** Begin Source text **

From my memory of the robots.txt, it is really just an honour system that tells well behaved bots where not to go.
I thought you meant “Scrapping” GISS etc. that made much more sense that trying to download fiddled data.
looks like GISS has divided their world into data.giss… “www.giss…” and isccp.giss… and gcss-dime.giss… and pubs.giss… and a few more.
I also noticed that download of the gistemp tarball didn’t happen.
This implies I either need to add -H (that says follow links to other hosts. i.e. from data.giss to www,giss…) or add –follow-ftp (that says to follow ftp links, which is off by default, go figure)
so, as usual, some fiddling required to get the whole package but not the whole world…
@Scottish Sceptic:
A site scrape does not know if it will be used as a data archive or as evidence…
BTW, in one draft I had typoed “scrap data.giss…” Freud would be proud ;-)
@wyzelli:
“yes, but” One needs to figure out if they are honoring it or not, what defaults are set, how to change them if needed….
By ‘honouring’ – it is your bot that chooses to do the honouring or not, not the server, so essentially what I am saying is that you have the choice to be a bad bot and crawl those folders or be a good bot and not go to those folders.
http://www.robotstxt.org/robotstxt.html
@Wyzelli:
I got it the first time… “One needs to figure out if they” is identical in meaning to “I need to figure out if I” but in the generic …
Re-scraping just data.giss.nasa.gov/gistemp with just adding –follow-ftp has already increased the size of that save directory from 656k to 25820k and it isn’t done yet.
It has not yet downloaded the tarball, but it has downloaded some other stuff that was clearly missed before, including a clear download of ftp based links including a pdf:
as just one example. So looks like whenever the first pass completes, I’ll need to go back and re-run it with that option added to get more of the site. An open question is “will this also get the source code tarball?” that has so far not been retrieved with this scrape? ( I manually downloaded it already just to be assured of having a most recent copy). Then also, with their multiple high level qualifiers, do I need the -H flag or will that wander off to far…
Golly, whole directories showing up… Wonder if the first scrape (still running) just had not gotten to all of this directory yet and this more focused one has? I’d presumed it would work all of a directory before moving on to the next one, but that doesn’t seem to be the case (looks more like a tree-walk from the file names I see going by). In any case, the directory listing of gistemp before the re-scrape:
And in the middle of the re-scrape, so may well grow even beyond this:
Well, I think I need to let the original run complete before I make too many assumptions about what added flags are needed for the wget. That at least some pdf files are ftp says that adding the –follow-ftp flag is desired; but given the non-directory centric name space walk, it is too early to say if tarballs are being skipped or just later on the tree-walk.

** End Source text **

◆ **Requirement 1**:
In the forum thread on scraping the GISS site, what did the size of the gistemp save directory grow from and to after the follow-ftp option was added?
◆ **Requirement 2**:
Write a continuation of the forum thread on scraping the GISS site, picking up right after its final sentence.

** Begin Data segment **

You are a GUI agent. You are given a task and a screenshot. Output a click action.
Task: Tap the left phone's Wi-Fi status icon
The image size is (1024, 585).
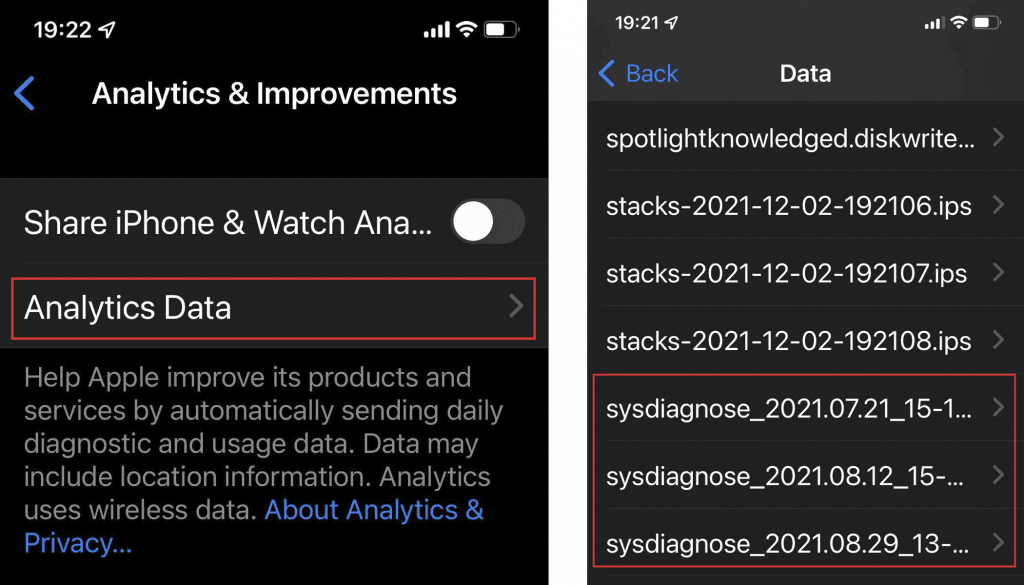(466, 30)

** End Data segment **

◆ **Output 1**:
It grew from 656k to 25820k, and the scrape was not yet finished.

◆ **Output 2**:
Well, the re-scrape picked up the tarball:
So at a minimum just adding –follow-ftp is enough, and in a best case the original scrape will eventually come back to that directory and look for it too.
In all cases, I don’t need that -H flag (since the re-scrape got that tar.gz without it) and we have some clear ftp files that do need the ftp flag. So looks to me like “add the –follow-ftp flag and skip the -H”.
I admire your effort. I have a tiny fear that should we change administrations again, you might be banished to the Ecuadorian embassy, as climate data is a variable truth on one side of our befuddled aisle. Were I the exec, I’d appoint a nice neutral (like J Currey) with the charge to make all climate data Easily accessible — un-homogenized and uncorrected, exactly as collected, with surface documentation attached. It is publicly funded public data, after all. I suspect the sunshine would terminate CAGW (pun intended). Watch out for the black helicopters.
@Richard Ilfeld:
I doubt there would be any interest in me for collecting the published data. Now if I did something notorious with it, that might change. Since my personal goal is simply to be an available archive for everyone (any side) should the sites go POOF! I do not expect a problem.
But yes, I have other things I’d rather be doing than this. A formal and clean public archive would improve my life and free up my equipment.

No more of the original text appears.